I've got a Greddy SP2 I have to get a flange welded on, and probably an extra resonator to quiet it down, but I will probably also do an electric cutout for maximum bwaaaahhhh

It's a little more manageable now with the AC working and the windows up but it attracts a lot of attention from cops and dumb ricers in base model Hondas that think they can keep up with it

lol no, I'd take a $3k civic over a $3k truck any day of the week, at least the civic will be somewhat interesting to drive, the truck will handle worse than a barge.

If you didn't drive a ragged out shitbox you wouldn't have that problem.

You literally fell for the oldest trick in the book when it comes to selling a broken pile of shit.

>it only needs a

You should kill yourself to remove such stupidity from the gene pool.

It was $400 for the highest trim model, all options (except abs), pristine interior and decent exterior. Also I had the parts to pull from the base model (the plan was to use the other car for parts on the base model but it was in much better condition than I expected).

Everyone around me was saying the same shit you were until I got it running, now all I get is compliments on it.

That pic is so inexplicably hot

>You ride a motorcycle?
>That's dangerous, my friend's cousin's boyfriend's mother's bestie's walk-in lover's other fuckbuddy's sister's half-brother's dad's ex-wife's daughter's boyfriend had one and was killed to death on it a hundred and fifty years ago
>never mind that he was a fucking idiot squid who didn't wear gear and lanesplit at 100km/h in heavy traffic on his Gixxer whatever sportbike
>Don't you worry about getting hit?
>is that a 600?
>I had a Ninja once
>I don't like motorcycles because they [insert negative stereotype]
>why don't you get a REAL bike (i.e. a Hurrley)
>don't treat the road like a racetrack, you shouldn't be braking the law
>I wanna get an [insert token sportbike] as a first bike

>I don't like motorcycles because they [insert negative stereotype]
To be fair, those stereotypes are completely true a good 70% of the time.

>>I don't like motorcycles because they [insert negative stereotype]
>>don't treat the road like a racetrack, you shouldn't be braking the law
Pick one, gaylord.

Civics are boring by nature though? A bad handling truck is fun cause it feels like a race car while you go the speed limit... plus its more useful.

This is from my friend but anyway
>mom can I buy a old VW bus?
>no
>why not?
>they don't make them anymore
She didn't even give her a reason besides they stopped making them

"The corvette isn't trash, its faster than the gtr ;("

Always makes me laff

>How do you know?
He doesn't, but it's a much more reasonable assumption that a woman was driving like a dumbass rather than speeding down a mountain pass doing sick drifts.
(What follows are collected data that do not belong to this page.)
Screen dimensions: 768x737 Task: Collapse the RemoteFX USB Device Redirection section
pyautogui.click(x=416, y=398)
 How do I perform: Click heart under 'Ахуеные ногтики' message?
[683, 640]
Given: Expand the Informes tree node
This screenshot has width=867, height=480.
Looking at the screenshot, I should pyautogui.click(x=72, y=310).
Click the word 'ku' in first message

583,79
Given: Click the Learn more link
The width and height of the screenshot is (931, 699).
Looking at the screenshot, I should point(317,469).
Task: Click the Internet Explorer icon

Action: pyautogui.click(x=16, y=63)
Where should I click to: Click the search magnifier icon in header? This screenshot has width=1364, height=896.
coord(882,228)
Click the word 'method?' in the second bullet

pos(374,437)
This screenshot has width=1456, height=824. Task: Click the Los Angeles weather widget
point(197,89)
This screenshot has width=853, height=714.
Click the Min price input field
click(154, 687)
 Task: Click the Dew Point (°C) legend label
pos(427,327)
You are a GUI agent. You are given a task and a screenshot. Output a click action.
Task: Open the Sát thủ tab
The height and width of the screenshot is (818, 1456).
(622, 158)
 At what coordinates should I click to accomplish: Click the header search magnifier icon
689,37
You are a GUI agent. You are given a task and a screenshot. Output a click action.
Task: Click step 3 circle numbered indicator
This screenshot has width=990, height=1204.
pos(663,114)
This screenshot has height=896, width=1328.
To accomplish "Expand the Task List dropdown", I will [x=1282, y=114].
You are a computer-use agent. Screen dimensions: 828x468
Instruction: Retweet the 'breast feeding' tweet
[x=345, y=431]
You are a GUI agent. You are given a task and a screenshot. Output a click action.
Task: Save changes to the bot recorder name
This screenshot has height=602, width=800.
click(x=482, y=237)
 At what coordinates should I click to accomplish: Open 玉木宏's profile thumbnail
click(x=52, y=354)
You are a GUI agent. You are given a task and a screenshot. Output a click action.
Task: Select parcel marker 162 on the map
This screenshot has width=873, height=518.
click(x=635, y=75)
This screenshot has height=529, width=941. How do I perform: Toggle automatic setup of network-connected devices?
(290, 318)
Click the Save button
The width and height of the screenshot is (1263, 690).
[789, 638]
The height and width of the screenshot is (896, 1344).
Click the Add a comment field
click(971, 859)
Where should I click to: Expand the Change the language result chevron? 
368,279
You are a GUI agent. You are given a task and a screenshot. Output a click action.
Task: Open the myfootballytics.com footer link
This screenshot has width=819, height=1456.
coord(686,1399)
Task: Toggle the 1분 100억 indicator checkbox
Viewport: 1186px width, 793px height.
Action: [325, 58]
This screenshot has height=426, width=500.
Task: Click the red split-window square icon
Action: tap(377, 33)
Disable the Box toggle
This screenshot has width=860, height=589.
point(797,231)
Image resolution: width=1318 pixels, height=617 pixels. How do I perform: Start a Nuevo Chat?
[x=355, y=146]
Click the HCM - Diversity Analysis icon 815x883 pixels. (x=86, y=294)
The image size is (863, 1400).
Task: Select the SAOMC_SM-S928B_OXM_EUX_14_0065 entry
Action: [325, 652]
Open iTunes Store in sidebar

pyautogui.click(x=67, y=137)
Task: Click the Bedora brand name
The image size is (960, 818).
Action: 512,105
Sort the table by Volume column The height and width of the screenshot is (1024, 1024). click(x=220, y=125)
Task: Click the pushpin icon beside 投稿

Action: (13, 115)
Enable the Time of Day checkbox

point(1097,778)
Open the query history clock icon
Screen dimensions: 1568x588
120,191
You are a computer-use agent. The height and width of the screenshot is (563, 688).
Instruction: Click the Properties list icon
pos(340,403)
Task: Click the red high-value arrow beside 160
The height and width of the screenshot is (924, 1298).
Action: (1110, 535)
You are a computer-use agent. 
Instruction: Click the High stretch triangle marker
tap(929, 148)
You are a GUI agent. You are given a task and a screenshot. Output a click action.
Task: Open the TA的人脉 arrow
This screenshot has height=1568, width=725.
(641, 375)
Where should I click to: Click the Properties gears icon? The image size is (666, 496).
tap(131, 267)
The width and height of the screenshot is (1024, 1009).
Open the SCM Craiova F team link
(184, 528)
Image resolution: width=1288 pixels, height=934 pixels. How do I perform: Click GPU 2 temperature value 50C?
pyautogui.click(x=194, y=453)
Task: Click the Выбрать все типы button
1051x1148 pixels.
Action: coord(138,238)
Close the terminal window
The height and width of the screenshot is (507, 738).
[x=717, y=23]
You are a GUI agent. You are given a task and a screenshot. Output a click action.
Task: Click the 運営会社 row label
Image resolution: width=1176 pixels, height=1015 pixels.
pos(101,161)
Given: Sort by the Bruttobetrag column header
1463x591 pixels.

If she was in some mountain range wearing a nike tracksuit, I would think it's cool because the underlying implication of the driver drifting at high speeds in a cool location would remain. There's no reason to think she's doing anything remotely cool with the car, given that it slammed into something and she's int he middle of a lot.

I did think the pose was funny though.

:3

>user u should buy this car
nah the clutch bearing is broken
>yeah so? the guy says it still runs
well it might run fine but it could shit itself at anytime
>if you're going to be negative then just fucking forget it

To some extent with the right conditions like rain and way too much throttle in a low gear because they pull left or right a little when you do that I cant remember which can sometimes happen if youre retarded

realistically no, just dont be a retard

I mean... they have a point. Don't want to slide into a knob at 35mph when some cunt in a minivan pulls out in front of you.

That thing clamps onto a standard wheel. Why he has that, I have no idea.

I'm aware mate, driven many a tractor in my day. Still wonder why a muppet would clamp one to his wheel in a vehicle that actually does more than 18mph.

>The marque is French, up to 50's something.

Actually, it was originally German as Alsace was part of Germany until going back to France after WWI.

So really Bugatti has being going back and forth between Italy, France and Germany for all its existence.